The task – Write out every line of the material exactly as it appears.

======== Information supplied ========

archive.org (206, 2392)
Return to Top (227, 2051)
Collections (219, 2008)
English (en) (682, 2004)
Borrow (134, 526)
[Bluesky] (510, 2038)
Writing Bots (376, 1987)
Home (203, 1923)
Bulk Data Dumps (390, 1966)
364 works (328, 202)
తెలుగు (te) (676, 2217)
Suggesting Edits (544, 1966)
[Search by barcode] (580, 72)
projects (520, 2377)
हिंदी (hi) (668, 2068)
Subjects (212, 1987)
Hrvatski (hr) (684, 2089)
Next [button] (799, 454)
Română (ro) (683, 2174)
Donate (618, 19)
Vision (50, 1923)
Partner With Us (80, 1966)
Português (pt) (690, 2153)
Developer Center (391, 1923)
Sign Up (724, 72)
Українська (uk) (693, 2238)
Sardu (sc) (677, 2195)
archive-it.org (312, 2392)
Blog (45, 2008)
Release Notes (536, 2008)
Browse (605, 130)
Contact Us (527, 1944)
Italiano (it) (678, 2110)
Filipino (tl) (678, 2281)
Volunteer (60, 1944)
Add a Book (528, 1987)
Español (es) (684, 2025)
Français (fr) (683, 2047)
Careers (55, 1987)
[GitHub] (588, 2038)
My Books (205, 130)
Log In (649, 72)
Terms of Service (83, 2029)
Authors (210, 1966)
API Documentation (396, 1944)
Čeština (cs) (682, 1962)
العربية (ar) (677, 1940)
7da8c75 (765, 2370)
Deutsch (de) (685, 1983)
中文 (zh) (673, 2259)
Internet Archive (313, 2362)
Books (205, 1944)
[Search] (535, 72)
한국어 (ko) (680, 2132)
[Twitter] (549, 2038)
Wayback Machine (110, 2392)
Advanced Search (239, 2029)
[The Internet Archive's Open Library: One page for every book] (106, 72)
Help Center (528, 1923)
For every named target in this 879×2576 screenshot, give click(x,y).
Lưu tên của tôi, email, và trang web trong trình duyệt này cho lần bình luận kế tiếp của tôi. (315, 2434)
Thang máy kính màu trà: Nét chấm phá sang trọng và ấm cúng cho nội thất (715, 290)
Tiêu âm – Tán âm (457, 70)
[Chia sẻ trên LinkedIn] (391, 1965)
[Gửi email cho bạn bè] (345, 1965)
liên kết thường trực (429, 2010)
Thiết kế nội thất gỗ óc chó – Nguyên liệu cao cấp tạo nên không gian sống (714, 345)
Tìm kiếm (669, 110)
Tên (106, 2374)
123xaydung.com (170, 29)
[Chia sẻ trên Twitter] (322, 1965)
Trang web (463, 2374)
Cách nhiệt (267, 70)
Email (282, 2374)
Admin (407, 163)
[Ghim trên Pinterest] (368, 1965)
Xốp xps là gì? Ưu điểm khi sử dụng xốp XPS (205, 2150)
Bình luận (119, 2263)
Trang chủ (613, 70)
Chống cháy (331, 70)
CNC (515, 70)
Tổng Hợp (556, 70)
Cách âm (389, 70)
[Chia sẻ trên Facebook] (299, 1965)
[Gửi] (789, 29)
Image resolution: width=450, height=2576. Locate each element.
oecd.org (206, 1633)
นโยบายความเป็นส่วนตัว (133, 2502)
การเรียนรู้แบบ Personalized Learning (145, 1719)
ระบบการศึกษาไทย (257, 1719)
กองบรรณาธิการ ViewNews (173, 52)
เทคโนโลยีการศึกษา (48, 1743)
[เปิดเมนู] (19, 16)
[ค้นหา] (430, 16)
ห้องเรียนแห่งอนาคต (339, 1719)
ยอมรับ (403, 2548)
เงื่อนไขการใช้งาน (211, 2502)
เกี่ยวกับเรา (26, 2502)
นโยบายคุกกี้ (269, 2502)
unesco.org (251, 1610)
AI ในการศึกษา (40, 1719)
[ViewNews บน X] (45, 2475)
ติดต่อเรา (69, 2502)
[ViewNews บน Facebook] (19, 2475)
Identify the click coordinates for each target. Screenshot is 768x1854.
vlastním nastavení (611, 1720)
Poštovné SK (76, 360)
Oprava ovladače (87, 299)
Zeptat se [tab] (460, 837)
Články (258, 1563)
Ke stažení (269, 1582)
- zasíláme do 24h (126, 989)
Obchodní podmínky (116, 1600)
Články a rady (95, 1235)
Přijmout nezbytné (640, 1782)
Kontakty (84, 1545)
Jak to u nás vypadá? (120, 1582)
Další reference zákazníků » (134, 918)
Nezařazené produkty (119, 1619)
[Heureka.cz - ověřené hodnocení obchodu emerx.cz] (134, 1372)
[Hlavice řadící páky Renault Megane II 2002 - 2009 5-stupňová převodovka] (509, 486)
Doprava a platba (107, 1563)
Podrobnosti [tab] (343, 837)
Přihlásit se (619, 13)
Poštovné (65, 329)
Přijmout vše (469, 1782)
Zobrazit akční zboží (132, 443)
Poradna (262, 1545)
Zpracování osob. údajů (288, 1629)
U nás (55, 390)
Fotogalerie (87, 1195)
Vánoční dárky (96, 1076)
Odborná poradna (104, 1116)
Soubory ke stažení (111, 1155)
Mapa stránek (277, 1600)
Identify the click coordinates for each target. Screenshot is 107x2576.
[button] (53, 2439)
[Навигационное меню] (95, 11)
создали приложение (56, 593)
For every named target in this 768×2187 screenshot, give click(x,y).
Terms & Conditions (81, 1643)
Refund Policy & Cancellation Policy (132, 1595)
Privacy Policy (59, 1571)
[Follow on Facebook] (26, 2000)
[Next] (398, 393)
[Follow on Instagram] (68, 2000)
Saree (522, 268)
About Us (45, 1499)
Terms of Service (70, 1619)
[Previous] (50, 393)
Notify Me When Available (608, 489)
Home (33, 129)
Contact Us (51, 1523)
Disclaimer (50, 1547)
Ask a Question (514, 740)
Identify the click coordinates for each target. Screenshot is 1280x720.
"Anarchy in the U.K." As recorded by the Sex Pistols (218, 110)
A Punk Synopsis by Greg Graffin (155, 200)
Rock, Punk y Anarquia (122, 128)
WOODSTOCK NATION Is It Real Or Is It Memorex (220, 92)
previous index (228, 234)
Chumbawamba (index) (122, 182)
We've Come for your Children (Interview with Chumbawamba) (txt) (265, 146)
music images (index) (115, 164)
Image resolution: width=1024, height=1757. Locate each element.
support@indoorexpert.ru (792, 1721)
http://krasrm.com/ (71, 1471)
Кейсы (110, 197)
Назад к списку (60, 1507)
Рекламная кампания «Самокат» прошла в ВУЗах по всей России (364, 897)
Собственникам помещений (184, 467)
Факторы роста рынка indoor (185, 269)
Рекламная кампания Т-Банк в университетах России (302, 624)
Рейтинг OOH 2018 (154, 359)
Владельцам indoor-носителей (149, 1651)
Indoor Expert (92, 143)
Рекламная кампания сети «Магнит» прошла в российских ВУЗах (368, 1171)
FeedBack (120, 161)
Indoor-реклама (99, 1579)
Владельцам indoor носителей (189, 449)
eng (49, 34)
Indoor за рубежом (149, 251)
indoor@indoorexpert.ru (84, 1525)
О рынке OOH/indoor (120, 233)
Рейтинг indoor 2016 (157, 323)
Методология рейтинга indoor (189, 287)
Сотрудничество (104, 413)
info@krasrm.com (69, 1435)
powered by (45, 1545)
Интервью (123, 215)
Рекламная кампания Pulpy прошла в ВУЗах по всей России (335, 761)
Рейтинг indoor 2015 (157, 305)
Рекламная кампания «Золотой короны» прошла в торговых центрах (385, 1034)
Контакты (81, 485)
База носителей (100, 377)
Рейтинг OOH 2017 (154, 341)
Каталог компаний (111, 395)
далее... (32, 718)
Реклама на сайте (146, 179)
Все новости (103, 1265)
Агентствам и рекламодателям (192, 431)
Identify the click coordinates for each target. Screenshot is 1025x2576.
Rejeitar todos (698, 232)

========

Reply –
archive.org (206, 2392)
Return to Top (227, 2051)
Collections (219, 2008)
English (en) (682, 2004)
Borrow (134, 526)
[Bluesky] (510, 2038)
Writing Bots (376, 1987)
Home (203, 1923)
Bulk Data Dumps (390, 1966)
364 works (328, 202)
తెలుగు (te) (676, 2217)
Suggesting Edits (544, 1966)
[Search by barcode] (580, 72)
projects (520, 2377)
हिंदी (hi) (668, 2068)
Subjects (212, 1987)
Hrvatski (hr) (684, 2089)
Next [button] (799, 454)
Română (ro) (683, 2174)
Donate (618, 19)
Vision (50, 1923)
Partner With Us (80, 1966)
Português (pt) (690, 2153)
Developer Center (391, 1923)
Sign Up (724, 72)
Українська (uk) (693, 2238)
Sardu (sc) (677, 2195)
archive-it.org (312, 2392)
Blog (45, 2008)
Release Notes (536, 2008)
Browse (605, 130)
Contact Us (527, 1944)
Italiano (it) (678, 2110)
Filipino (tl) (678, 2281)
Volunteer (60, 1944)
Add a Book (528, 1987)
Español (es) (684, 2025)
Français (fr) (683, 2047)
Careers (55, 1987)
[GitHub] (588, 2038)
My Books (205, 130)
Log In (649, 72)
Terms of Service (83, 2029)
Authors (210, 1966)
API Documentation (396, 1944)
Čeština (cs) (682, 1962)
العربية (ar) (677, 1940)
7da8c75 (765, 2370)
Deutsch (de) (685, 1983)
中文 (zh) (673, 2259)
Internet Archive (313, 2362)
Books (205, 1944)
[Search] (535, 72)
한국어 (ko) (680, 2132)
[Twitter] (549, 2038)
Wayback Machine (110, 2392)
Advanced Search (239, 2029)
[The Internet Archive's Open Library: One page for every book] (106, 72)
Help Center (528, 1923)
For every named target in this 879×2576 screenshot, give click(x,y).
Lưu tên của tôi, email, và trang web trong trình duyệt này cho lần bình luận kế tiếp của tôi. (315, 2434)
Thang máy kính màu trà: Nét chấm phá sang trọng và ấm cúng cho nội thất (715, 290)
Tiêu âm – Tán âm (457, 70)
[Chia sẻ trên LinkedIn] (391, 1965)
[Gửi email cho bạn bè] (345, 1965)
liên kết thường trực (429, 2010)
Thiết kế nội thất gỗ óc chó – Nguyên liệu cao cấp tạo nên không gian sống (714, 345)
Tìm kiếm (669, 110)
Tên (106, 2374)
123xaydung.com (170, 29)
[Chia sẻ trên Twitter] (322, 1965)
Trang web (463, 2374)
Cách nhiệt (267, 70)
Email (282, 2374)
Admin (407, 163)
[Ghim trên Pinterest] (368, 1965)
Xốp xps là gì? Ưu điểm khi sử dụng xốp XPS (205, 2150)
Bình luận (119, 2263)
Trang chủ (613, 70)
Chống cháy (331, 70)
CNC (515, 70)
Tổng Hợp (556, 70)
Cách âm (389, 70)
[Chia sẻ trên Facebook] (299, 1965)
[Gửi] (789, 29)
Image resolution: width=450, height=2576. Locate each element.
oecd.org (206, 1633)
นโยบายความเป็นส่วนตัว (133, 2502)
การเรียนรู้แบบ Personalized Learning (145, 1719)
ระบบการศึกษาไทย (257, 1719)
กองบรรณาธิการ ViewNews (173, 52)
เทคโนโลยีการศึกษา (48, 1743)
[เปิดเมนู] (19, 16)
[ค้นหา] (430, 16)
ห้องเรียนแห่งอนาคต (339, 1719)
ยอมรับ (403, 2548)
เงื่อนไขการใช้งาน (211, 2502)
เกี่ยวกับเรา (26, 2502)
นโยบายคุกกี้ (269, 2502)
unesco.org (251, 1610)
AI ในการศึกษา (40, 1719)
[ViewNews บน X] (45, 2475)
ติดต่อเรา (69, 2502)
[ViewNews บน Facebook] (19, 2475)
Identify the click coordinates for each target. Screenshot is 768x1854.
vlastním nastavení (611, 1720)
Poštovné SK (76, 360)
Oprava ovladače (87, 299)
Zeptat se [tab] (460, 837)
Články (258, 1563)
Ke stažení (269, 1582)
- zasíláme do 24h (126, 989)
Obchodní podmínky (116, 1600)
Články a rady (95, 1235)
Přijmout nezbytné (640, 1782)
Kontakty (84, 1545)
Jak to u nás vypadá? (120, 1582)
Další reference zákazníků » (134, 918)
Nezařazené produkty (119, 1619)
[Heureka.cz - ověřené hodnocení obchodu emerx.cz] (134, 1372)
[Hlavice řadící páky Renault Megane II 2002 - 2009 5-stupňová převodovka] (509, 486)
Doprava a platba (107, 1563)
Podrobnosti [tab] (343, 837)
Přihlásit se (619, 13)
Poštovné (65, 329)
Přijmout vše (469, 1782)
Zobrazit akční zboží (132, 443)
Poradna (262, 1545)
Zpracování osob. údajů (288, 1629)
U nás (55, 390)
Fotogalerie (87, 1195)
Vánoční dárky (96, 1076)
Odborná poradna (104, 1116)
Soubory ke stažení (111, 1155)
Mapa stránek (277, 1600)
Identify the click coordinates for each target. Screenshot is 107x2576.
[button] (53, 2439)
[Навигационное меню] (95, 11)
создали приложение (56, 593)
For every named target in this 768×2187 screenshot, give click(x,y).
Terms & Conditions (81, 1643)
Refund Policy & Cancellation Policy (132, 1595)
Privacy Policy (59, 1571)
[Follow on Facebook] (26, 2000)
[Next] (398, 393)
[Follow on Instagram] (68, 2000)
Saree (522, 268)
About Us (45, 1499)
Terms of Service (70, 1619)
[Previous] (50, 393)
Notify Me When Available (608, 489)
Home (33, 129)
Contact Us (51, 1523)
Disclaimer (50, 1547)
Ask a Question (514, 740)
Identify the click coordinates for each target. Screenshot is 1280x720.
"Anarchy in the U.K." As recorded by the Sex Pistols (218, 110)
A Punk Synopsis by Greg Graffin (155, 200)
Rock, Punk y Anarquia (122, 128)
WOODSTOCK NATION Is It Real Or Is It Memorex (220, 92)
previous index (228, 234)
Chumbawamba (index) (122, 182)
We've Come for your Children (Interview with Chumbawamba) (txt) (265, 146)
music images (index) (115, 164)
Image resolution: width=1024, height=1757. Locate each element.
support@indoorexpert.ru (792, 1721)
http://krasrm.com/ (71, 1471)
Кейсы (110, 197)
Назад к списку (60, 1507)
Рекламная кампания «Самокат» прошла в ВУЗах по всей России (364, 897)
Собственникам помещений (184, 467)
Факторы роста рынка indoor (185, 269)
Рекламная кампания Т-Банк в университетах России (302, 624)
Рейтинг OOH 2018 (154, 359)
Владельцам indoor-носителей (149, 1651)
Indoor Expert (92, 143)
Рекламная кампания сети «Магнит» прошла в российских ВУЗах (368, 1171)
FeedBack (120, 161)
Indoor-реклама (99, 1579)
Владельцам indoor носителей (189, 449)
eng (49, 34)
Indoor за рубежом (149, 251)
indoor@indoorexpert.ru (84, 1525)
О рынке OOH/indoor (120, 233)
Рейтинг indoor 2016 (157, 323)
Методология рейтинга indoor (189, 287)
Сотрудничество (104, 413)
info@krasrm.com (69, 1435)
powered by (45, 1545)
Интервью (123, 215)
Рекламная кампания Pulpy прошла в ВУЗах по всей России (335, 761)
Рейтинг indoor 2015 (157, 305)
Рекламная кампания «Золотой короны» прошла в торговых центрах (385, 1034)
Контакты (81, 485)
База носителей (100, 377)
Рейтинг OOH 2017 (154, 341)
Каталог компаний (111, 395)
далее... (32, 718)
Реклама на сайте (146, 179)
Все новости (103, 1265)
Агентствам и рекламодателям (192, 431)
Identify the click coordinates for each target. Screenshot is 1025x2576.
Rejeitar todos (698, 232)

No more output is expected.